→ **WHAT IS BEING ASKED**
In the composer interview, for how many years did the composer write arrangements for the Chicago Symphony Christmas program?

→ **EXCERPT TO READ**
★ ★ ★ ★ ★
Tell us briefly about how you came to be a composer.
I grew up in Iowa, and my parents were farmers. I loved music from an early age and had public school music training with wonderful teachers who encouraged me to write for high school chorus and jazz band. Following my time at the University of Miami (Florida)--where I met more great mentors in choral music and composition--I graduated with a double major in music composition and music education. I taught middle school general music in New Jersey briefly, began to write arrangements for music publishers, and in a couple of years got a staff position at a commercial music agency in Chicago. I've now written thousands of commercials and began to write arrangements for the Chicago Symphony Christmas program, which I did for 19 years. I still write a lot of music, especially for Christmas!
What's your favorite thing about writing music? Do you prefer composing Christmas music?
★ ★ ★ ★ ★
→ **DATA FOR REVIEW**
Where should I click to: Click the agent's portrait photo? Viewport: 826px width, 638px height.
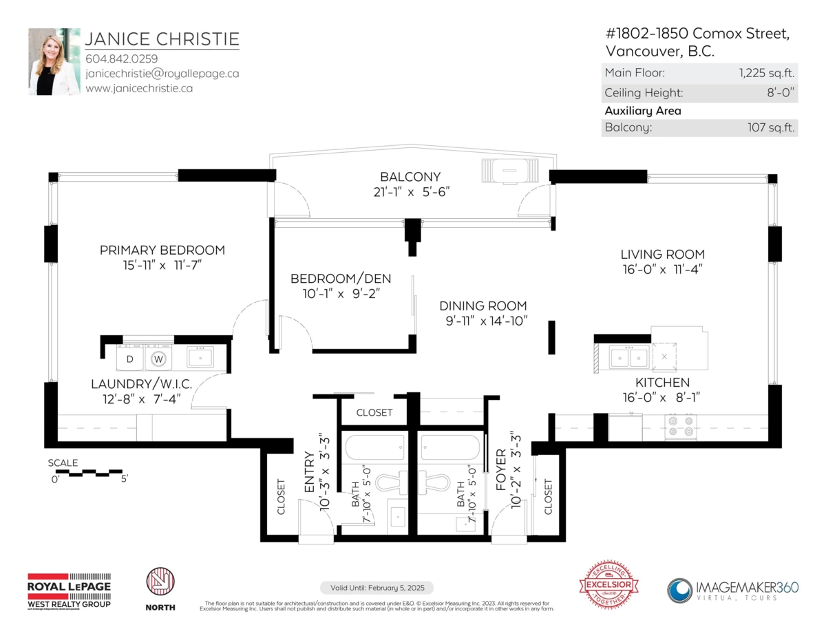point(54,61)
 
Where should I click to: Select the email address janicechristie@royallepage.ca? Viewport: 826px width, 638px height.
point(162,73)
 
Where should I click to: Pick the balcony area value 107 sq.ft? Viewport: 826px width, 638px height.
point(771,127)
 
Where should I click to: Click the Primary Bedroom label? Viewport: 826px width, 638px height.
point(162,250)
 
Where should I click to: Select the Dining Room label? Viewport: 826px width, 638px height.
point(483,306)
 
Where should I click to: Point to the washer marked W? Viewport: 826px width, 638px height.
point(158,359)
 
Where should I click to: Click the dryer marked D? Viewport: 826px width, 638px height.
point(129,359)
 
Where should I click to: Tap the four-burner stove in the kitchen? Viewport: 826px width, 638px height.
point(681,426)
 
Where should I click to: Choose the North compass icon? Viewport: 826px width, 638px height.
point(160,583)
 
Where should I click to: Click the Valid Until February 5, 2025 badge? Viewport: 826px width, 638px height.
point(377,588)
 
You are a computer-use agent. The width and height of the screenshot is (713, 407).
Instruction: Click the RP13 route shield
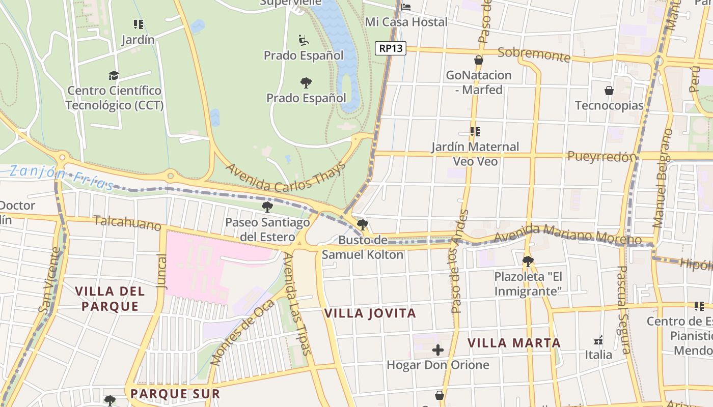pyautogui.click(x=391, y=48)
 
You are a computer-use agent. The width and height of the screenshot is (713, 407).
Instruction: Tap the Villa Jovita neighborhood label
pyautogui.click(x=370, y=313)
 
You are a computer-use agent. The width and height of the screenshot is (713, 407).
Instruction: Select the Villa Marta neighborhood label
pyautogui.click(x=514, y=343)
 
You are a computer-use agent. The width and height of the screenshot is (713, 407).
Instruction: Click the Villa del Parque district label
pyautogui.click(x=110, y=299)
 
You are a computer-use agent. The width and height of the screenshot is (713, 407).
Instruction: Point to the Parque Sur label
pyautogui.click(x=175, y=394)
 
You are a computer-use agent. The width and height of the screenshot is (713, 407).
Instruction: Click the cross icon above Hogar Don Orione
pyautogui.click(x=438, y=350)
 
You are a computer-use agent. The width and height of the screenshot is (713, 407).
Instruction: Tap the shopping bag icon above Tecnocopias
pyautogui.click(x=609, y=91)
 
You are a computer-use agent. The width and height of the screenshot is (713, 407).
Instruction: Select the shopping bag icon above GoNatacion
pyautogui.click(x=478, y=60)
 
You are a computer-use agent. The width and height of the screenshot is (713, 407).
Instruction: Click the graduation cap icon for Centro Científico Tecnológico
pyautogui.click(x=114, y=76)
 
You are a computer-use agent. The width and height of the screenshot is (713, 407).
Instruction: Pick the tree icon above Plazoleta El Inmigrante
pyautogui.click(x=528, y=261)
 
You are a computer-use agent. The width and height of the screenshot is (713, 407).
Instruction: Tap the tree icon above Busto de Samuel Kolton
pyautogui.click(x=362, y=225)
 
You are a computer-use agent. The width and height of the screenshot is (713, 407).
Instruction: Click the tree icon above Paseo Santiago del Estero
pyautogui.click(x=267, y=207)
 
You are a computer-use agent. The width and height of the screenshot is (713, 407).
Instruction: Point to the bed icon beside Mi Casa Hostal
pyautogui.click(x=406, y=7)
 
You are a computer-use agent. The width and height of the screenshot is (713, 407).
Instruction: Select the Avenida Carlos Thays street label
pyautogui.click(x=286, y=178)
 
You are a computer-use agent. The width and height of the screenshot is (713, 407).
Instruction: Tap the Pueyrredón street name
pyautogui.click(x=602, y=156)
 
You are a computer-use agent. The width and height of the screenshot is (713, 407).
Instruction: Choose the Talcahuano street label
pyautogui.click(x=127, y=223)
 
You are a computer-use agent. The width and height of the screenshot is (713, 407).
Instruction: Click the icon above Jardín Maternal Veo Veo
★ ★ ★ ★ ★
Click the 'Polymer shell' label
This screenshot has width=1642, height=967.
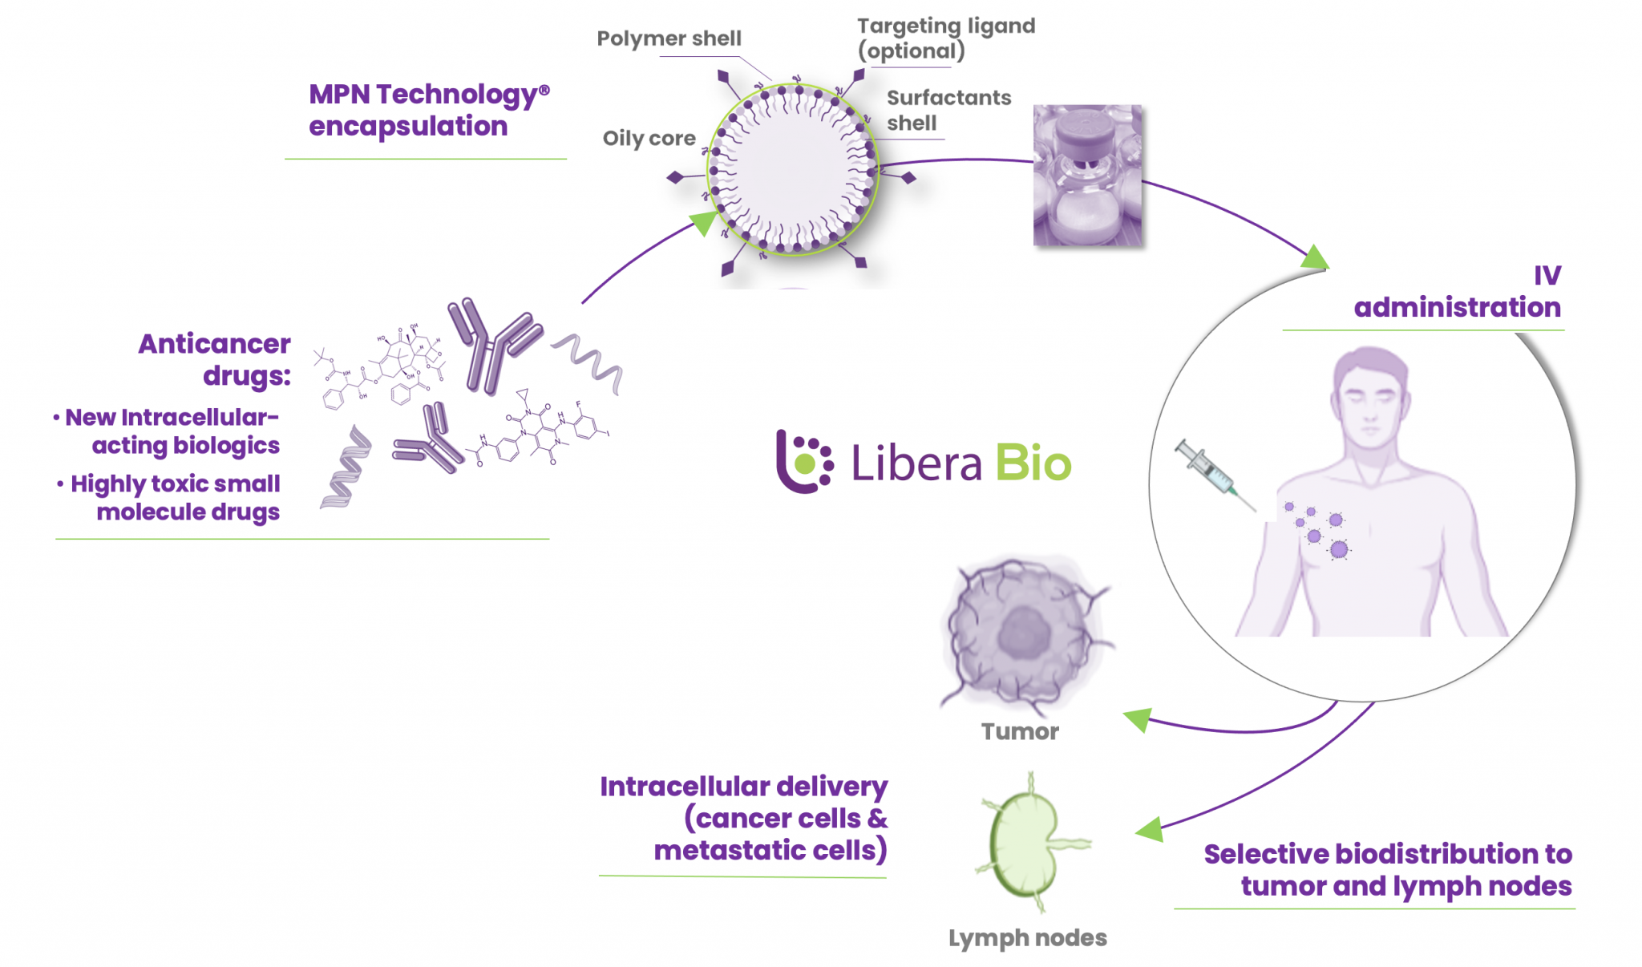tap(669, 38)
★ ★ ★ ★ ★
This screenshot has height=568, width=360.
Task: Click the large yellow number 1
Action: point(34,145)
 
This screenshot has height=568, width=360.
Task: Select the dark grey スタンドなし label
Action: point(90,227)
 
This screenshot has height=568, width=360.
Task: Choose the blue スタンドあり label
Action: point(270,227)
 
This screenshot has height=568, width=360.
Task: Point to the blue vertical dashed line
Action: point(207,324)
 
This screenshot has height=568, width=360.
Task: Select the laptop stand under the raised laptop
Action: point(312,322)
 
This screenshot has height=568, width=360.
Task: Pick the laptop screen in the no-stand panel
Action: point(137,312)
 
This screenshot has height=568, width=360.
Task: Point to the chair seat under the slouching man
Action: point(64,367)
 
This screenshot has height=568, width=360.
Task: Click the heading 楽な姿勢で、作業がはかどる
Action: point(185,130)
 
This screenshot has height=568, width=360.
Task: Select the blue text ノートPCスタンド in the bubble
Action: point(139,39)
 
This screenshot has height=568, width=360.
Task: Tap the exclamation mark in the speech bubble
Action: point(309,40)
★ ★ ★ ★ ★
→ **SOLUTION TO THIS PROBLEM**
19 years